Potter v. Katzenbach
This text of 88 N.Y.S. 865 (Potter v. Katzenbach) is published on Counsel Stack Legal Research, covering Appellate Terms of the Supreme Court of New York primary law. Counsel Stack provides free access to over 12 million legal documents including statutes, case law, regulations, and constitutions.
Opinion
No one appearing for the defendant named when this cause was called upon the calendar, an inquest was taken, and judgment rendered for the plaintiff.

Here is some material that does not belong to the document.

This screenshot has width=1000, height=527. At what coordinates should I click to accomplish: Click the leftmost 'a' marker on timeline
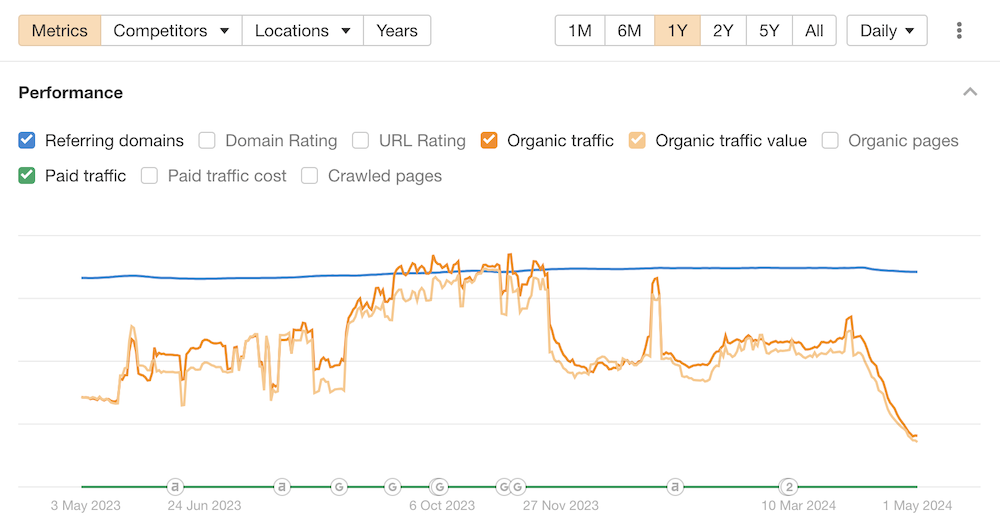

Thereafter Ann E. Katzenbach, named [866]*866in the title as defendant, by her attorney, took this appeal, and served upon the plaintiff’s attorney notice of argument, together with the affidavit of Miss Katzenbach, who deposed, among other things, that she had never been served with a summons in her life, and had never seen one, and contradicted in detail the material statements in the affidavit of the process server; the affidavit of a servant, who deposed that she received the paper, which she was afterwards informed was the summons above referred to, and which she laid upon the library table; and the affidavit of the attorney himself, stating the 'contents of the process server’s affidavit on file in the office of the clerk of the Municipal Court, Seventh District. Nothing is offered in refutation of the statements in the affidavits submitted. The plaintiff contends that the remedy herein resorted to is unavailable, especially in that an appeal from a judgment by default will not lie unless a motion to open the default has first been made to the justice' before whom inquest was taken. The settled practice is otherwise. See opinions Bischoff, J., and Freedman, P. J., in Austen v. Columbia Lubricants Co., 85 N. Y. Supp. 362.
The judgment appealed from is vacated, with costs and disbursements.